*** DATA SECTION ***

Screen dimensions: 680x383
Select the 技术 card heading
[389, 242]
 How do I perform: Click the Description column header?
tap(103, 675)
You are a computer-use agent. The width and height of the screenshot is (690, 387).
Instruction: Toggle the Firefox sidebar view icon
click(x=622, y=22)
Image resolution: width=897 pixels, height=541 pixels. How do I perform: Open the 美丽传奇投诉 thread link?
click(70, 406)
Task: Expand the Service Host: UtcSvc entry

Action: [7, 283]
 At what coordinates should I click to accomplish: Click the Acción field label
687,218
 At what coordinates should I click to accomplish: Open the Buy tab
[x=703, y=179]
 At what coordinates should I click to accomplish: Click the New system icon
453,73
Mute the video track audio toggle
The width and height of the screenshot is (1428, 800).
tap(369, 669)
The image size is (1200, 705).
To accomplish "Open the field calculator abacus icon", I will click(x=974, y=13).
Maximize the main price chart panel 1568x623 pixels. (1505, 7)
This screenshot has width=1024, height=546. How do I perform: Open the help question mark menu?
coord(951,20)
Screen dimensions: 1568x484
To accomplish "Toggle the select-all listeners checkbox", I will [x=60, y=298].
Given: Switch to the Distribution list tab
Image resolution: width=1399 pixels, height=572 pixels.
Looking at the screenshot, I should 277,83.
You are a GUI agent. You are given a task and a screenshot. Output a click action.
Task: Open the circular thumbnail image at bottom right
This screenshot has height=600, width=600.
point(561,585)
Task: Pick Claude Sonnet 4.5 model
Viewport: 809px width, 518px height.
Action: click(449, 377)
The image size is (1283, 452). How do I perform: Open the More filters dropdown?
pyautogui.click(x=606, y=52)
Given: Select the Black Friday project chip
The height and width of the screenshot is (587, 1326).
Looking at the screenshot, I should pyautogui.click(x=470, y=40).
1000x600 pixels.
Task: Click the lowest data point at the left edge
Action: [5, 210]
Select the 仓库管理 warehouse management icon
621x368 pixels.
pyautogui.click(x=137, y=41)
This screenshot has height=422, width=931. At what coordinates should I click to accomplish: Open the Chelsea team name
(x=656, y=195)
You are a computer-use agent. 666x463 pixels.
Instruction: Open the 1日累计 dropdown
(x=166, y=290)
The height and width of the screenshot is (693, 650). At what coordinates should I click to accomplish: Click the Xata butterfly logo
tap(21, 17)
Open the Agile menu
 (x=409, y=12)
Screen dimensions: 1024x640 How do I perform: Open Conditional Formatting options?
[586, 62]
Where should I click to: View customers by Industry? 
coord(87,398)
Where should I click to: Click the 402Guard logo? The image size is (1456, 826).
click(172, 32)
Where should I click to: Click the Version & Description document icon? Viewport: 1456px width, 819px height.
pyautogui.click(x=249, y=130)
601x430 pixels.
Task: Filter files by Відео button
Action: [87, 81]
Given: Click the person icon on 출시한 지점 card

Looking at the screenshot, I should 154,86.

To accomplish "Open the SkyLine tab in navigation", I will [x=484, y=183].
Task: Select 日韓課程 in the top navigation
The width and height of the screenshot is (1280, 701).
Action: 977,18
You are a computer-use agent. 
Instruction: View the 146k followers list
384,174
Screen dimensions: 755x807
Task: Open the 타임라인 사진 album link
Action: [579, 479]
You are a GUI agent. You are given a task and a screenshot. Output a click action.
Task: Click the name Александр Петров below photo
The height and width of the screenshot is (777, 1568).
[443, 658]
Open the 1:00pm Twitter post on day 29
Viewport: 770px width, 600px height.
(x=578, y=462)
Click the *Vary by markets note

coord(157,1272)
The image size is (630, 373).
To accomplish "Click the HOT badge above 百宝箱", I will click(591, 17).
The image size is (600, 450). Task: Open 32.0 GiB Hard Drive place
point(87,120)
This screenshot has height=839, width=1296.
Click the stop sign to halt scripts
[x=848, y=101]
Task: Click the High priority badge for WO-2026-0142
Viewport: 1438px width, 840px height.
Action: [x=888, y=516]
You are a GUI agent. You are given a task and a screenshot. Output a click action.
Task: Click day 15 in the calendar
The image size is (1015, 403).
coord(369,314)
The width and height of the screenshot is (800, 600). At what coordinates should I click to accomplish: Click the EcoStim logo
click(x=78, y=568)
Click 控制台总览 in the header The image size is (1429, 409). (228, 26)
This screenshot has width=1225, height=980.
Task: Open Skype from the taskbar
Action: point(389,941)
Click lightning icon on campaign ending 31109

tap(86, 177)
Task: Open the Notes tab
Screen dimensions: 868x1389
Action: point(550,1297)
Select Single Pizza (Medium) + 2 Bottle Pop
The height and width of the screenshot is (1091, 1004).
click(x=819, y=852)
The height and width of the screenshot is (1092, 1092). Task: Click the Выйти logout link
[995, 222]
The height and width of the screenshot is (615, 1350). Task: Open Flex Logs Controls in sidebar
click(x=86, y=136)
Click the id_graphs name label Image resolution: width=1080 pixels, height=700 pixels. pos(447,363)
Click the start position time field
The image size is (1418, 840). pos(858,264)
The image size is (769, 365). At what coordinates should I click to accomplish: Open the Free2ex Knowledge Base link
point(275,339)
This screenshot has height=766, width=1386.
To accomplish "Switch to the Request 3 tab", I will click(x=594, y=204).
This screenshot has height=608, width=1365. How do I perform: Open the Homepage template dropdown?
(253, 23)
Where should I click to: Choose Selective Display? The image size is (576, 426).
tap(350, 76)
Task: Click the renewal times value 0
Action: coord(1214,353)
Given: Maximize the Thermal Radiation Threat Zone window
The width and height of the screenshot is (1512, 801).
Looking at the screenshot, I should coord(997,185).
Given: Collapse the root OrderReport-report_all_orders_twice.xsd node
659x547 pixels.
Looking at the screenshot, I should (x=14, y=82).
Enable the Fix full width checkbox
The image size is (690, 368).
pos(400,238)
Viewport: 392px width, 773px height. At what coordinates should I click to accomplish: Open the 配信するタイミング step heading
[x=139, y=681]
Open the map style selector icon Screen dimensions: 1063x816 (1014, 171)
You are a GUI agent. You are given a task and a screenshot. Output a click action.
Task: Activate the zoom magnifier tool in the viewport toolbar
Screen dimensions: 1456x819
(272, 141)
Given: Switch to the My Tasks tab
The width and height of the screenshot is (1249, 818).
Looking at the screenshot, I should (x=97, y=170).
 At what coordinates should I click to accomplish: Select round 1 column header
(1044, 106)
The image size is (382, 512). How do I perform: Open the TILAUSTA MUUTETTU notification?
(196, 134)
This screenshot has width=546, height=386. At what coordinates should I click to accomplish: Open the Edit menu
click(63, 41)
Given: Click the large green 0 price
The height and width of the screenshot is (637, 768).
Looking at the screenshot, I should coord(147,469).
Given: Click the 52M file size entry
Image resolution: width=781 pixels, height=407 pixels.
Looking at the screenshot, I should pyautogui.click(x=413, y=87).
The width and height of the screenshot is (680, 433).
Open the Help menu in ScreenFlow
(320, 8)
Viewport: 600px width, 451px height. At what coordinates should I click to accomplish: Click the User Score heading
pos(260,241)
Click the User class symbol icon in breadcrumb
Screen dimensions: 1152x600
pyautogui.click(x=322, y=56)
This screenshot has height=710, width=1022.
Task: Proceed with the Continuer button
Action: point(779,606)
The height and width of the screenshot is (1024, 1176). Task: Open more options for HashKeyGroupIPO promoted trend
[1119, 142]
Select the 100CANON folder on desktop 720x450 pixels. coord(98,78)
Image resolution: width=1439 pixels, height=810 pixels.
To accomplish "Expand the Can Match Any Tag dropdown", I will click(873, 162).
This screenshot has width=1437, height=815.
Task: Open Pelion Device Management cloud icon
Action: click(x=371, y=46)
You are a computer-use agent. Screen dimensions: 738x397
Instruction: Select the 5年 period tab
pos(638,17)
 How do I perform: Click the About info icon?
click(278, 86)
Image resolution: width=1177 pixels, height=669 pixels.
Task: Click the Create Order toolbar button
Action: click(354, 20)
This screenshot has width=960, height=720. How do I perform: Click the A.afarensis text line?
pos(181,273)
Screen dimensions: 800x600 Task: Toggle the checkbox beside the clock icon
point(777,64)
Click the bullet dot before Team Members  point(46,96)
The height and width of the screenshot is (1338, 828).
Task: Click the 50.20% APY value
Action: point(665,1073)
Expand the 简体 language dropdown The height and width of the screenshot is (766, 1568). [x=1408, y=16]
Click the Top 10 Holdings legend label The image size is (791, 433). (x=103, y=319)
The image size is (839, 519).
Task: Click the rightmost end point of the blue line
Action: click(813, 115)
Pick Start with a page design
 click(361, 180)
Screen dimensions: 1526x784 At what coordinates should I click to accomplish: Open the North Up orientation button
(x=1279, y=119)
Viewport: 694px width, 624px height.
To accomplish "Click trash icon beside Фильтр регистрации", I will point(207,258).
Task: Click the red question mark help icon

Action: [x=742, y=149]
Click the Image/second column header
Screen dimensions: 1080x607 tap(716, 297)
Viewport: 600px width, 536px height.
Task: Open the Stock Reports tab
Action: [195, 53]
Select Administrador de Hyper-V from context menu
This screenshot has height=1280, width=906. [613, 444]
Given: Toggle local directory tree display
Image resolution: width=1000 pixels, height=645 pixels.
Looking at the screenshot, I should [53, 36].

*** End of DATA SECTION ***

§ WHAT YOU ARE ASKED TO DO: Please return every line of the material above that includes "badge".

§ SOLVED PROBLEM:
To accomplish "Click the HOT badge above 百宝箱", I will click(591, 17).
Task: Click the High priority badge for WO-2026-0142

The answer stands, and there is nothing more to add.